In the video above, you can see our portal being able to recognize commands (like loading a template), and handle punctuation, acronym and abbreviations. Our system eases the work of radiologists, making them produce more in less times.

We want to thank Mozilla for DeepSpeech.


We’re using DeepSpeech in to recognize Quran recitation and correct people’s mistakes on a word-by-word level!
The Quran is the Muslim’s holy book and we are instructed to recite it with "Tarteel, which translates best to “slow measured rhythmic tones”.
Muslims who try to memorize the Quran sometimes struggle to find an instructor someone to correct them. The Tarteel platform provides a “Quran Companion” they can use to recite to when they don’t have any to correct them.


I’m French, autodidact…

I’m a robotician (passion only), and I work on social interactions between robots and humains.
Vocal interactions are imperatives…
Thanks to Deepspeech.

I made a tuto to help each other create it own model.:wink:


I’m a computer scientist student intrigued and interested by data science, who want to deploy a spanish model Speech-To-Text that can be easily integrated, easy to use and can be flexible. I actually find out that in some cases my DeepSpeech spanish model can outperform Google and IBM Watson Speech-To-Text models in real situations with just 450 hours for train dev and test.

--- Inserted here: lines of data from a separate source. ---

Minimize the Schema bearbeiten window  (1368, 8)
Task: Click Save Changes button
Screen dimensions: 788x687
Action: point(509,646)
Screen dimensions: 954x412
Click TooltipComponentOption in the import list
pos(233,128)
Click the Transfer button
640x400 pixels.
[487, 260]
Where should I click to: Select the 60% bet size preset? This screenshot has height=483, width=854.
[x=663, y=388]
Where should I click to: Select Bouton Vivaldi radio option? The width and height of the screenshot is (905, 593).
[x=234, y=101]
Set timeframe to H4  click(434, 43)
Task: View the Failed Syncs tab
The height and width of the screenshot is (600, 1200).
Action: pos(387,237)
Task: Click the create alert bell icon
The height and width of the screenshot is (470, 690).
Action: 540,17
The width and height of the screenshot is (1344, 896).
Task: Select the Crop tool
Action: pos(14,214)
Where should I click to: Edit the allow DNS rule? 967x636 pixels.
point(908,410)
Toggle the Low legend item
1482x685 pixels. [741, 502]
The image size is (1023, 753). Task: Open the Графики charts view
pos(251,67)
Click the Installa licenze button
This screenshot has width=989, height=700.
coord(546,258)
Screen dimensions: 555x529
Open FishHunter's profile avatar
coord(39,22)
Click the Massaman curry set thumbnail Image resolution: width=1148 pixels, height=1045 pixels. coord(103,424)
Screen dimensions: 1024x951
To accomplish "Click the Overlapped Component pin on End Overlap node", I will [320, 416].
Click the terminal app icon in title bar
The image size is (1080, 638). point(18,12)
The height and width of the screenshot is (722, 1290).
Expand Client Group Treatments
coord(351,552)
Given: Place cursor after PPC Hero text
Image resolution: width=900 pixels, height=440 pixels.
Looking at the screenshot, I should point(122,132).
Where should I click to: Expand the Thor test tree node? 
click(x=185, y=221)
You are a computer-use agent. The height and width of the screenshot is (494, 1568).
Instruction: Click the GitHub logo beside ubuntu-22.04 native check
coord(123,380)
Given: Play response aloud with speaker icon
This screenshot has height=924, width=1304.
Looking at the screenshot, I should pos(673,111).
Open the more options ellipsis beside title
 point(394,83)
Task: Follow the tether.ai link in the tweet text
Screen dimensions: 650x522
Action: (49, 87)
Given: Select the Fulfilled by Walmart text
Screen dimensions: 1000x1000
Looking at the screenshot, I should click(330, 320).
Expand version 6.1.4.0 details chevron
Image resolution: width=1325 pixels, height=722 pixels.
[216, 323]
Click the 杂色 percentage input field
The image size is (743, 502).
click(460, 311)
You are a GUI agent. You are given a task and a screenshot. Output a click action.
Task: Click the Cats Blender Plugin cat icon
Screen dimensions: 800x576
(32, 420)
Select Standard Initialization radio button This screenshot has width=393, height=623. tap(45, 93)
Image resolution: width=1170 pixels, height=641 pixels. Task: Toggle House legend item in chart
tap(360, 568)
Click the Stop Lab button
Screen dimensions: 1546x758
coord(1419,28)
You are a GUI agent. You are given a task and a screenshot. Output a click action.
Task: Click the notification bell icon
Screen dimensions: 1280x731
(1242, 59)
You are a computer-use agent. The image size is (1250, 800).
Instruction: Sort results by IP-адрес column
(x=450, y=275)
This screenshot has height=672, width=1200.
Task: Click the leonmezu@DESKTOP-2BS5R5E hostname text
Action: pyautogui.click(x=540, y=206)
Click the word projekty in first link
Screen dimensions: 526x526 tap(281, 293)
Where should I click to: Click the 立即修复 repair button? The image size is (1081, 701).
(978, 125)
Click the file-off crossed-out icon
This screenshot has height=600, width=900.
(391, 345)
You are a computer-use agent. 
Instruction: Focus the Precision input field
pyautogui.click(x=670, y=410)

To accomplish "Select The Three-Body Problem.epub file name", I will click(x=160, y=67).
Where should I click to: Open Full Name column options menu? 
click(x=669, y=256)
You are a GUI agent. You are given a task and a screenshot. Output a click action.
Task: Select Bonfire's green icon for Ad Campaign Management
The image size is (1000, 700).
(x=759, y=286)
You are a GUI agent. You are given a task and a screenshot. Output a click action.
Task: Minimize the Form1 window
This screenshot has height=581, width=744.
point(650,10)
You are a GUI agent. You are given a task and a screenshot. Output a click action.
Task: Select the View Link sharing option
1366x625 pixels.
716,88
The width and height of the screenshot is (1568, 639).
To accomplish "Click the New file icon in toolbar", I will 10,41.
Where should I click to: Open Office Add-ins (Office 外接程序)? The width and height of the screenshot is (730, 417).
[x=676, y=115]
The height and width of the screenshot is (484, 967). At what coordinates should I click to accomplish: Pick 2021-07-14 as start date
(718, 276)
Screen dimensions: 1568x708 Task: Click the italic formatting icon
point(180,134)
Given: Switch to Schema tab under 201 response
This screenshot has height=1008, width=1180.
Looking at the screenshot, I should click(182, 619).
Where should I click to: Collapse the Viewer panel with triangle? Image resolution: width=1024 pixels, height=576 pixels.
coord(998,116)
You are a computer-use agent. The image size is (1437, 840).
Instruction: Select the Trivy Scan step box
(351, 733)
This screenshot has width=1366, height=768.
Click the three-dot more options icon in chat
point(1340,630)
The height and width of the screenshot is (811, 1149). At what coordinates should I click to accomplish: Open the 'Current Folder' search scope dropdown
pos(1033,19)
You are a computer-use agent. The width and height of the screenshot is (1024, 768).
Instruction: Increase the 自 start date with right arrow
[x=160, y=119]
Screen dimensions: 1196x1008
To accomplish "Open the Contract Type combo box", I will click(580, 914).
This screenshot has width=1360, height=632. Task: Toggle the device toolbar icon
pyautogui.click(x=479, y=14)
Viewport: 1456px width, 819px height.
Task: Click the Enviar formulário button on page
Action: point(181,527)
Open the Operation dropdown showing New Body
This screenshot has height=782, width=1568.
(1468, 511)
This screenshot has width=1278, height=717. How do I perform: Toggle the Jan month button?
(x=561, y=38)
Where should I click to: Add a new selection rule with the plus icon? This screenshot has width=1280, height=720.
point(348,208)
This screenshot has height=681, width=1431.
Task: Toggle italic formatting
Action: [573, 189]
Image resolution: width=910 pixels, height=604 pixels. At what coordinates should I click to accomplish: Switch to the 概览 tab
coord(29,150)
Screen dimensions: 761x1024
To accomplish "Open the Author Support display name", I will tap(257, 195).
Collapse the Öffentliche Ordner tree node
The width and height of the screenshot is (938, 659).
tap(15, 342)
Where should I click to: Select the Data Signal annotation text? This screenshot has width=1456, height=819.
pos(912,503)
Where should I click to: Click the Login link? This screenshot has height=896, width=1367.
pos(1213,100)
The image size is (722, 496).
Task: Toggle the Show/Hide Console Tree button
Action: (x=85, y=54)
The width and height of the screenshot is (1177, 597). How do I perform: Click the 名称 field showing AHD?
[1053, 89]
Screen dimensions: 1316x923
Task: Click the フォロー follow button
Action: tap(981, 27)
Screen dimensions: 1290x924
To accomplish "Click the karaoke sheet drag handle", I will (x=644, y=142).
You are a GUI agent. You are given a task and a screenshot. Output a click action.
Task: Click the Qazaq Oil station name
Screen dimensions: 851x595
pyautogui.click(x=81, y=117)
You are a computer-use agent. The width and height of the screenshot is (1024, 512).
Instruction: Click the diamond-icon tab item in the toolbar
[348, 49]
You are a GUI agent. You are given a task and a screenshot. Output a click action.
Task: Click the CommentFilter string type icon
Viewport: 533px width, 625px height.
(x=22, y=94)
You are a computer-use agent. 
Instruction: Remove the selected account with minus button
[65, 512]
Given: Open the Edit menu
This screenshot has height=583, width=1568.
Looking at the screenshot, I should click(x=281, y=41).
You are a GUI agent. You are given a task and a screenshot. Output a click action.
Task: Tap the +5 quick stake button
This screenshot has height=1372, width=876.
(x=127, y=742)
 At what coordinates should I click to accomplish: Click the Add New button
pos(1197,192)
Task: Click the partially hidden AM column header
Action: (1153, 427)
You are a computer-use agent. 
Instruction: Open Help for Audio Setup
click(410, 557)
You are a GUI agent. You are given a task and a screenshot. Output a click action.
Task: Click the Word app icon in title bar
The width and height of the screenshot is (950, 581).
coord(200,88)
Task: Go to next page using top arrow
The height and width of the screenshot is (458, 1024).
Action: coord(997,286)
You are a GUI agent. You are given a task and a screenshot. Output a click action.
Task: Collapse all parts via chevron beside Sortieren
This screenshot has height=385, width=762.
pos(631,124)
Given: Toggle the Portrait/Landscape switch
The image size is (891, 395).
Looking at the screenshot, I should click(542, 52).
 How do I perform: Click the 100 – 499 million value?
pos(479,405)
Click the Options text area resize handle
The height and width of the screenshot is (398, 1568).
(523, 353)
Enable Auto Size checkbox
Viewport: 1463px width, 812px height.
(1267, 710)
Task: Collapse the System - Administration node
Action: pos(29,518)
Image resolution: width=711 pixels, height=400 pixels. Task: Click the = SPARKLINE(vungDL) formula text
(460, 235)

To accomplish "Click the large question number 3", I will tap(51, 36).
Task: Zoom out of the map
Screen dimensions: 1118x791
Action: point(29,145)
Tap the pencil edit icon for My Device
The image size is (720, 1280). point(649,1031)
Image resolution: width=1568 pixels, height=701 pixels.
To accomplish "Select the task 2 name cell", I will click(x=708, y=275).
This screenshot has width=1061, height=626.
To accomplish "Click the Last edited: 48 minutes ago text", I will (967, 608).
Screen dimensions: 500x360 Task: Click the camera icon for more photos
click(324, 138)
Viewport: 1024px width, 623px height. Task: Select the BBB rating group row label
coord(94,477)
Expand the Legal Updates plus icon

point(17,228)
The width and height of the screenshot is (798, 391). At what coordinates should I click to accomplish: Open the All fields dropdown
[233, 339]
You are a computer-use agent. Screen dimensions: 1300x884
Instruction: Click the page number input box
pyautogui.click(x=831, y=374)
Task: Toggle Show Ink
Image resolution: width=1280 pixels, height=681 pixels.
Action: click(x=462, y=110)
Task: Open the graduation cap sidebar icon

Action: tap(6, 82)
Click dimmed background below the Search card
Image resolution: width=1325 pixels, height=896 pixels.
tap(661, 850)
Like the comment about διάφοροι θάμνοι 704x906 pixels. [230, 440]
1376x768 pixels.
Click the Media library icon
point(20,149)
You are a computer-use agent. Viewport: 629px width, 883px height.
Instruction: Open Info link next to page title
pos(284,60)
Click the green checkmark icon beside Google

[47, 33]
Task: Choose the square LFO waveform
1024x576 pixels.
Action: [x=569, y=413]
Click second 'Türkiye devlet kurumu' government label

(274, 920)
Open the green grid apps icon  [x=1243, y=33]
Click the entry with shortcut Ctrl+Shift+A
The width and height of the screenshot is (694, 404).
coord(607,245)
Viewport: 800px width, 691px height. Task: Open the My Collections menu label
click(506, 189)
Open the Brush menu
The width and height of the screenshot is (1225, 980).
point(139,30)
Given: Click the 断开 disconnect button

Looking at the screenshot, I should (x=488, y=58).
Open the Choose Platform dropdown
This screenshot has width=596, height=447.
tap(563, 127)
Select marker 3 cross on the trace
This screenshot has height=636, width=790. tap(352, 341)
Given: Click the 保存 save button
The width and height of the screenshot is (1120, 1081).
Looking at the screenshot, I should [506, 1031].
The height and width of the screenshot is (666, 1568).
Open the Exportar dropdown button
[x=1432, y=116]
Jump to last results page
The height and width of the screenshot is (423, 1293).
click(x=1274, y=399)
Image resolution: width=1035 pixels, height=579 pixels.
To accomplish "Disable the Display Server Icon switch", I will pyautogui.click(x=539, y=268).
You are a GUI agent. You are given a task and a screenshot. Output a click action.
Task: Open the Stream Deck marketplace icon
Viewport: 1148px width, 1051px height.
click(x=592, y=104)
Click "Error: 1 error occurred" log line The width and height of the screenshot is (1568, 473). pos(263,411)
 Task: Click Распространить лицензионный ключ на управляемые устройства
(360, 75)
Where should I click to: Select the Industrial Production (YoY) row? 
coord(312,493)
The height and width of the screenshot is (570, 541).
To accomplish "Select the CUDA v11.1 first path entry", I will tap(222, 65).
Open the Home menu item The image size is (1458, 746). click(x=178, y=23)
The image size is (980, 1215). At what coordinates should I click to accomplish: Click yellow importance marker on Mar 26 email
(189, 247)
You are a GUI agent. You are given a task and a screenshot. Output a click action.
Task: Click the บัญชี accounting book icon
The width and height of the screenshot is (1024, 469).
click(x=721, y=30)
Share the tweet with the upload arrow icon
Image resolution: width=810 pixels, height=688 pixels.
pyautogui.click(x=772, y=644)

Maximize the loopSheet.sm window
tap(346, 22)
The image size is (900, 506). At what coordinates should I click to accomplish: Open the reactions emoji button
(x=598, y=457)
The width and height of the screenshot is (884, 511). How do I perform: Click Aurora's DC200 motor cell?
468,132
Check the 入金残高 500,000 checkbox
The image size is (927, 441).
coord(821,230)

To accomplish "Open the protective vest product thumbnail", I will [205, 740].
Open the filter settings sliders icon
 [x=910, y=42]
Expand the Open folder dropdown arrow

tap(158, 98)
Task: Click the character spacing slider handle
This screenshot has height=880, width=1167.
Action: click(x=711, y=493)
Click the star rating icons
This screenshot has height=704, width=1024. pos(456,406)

We are Vivoce, a startup using DeepSpeech to detect pronunciation errors and help users improve their accents for language learning.


I hope to use Deep Speech for African Languages soon in the future


What languages are you interested in?

We use Mozilla DeepSpeech for voicemail transcription in FusionPBX via our DeepSpeech Frontend and some code we upstreamed into FusionPBX to add support for custom STT providers. Our users find transcriptions quite useful, with Mozilla DeepSpeech serving them with transcriptions since August 2018!

I would love to collaborate with @Gabriel_Guedj and others to build tuned models and deeper integrations in the telephony space. Feel free to reach out, I am in on Matrix.

Mozilla DeepSpeech is awesome, I really appreciate all the hard work @kdavis, @reuben, @lissyx, and other contributors have put in over the years to build this!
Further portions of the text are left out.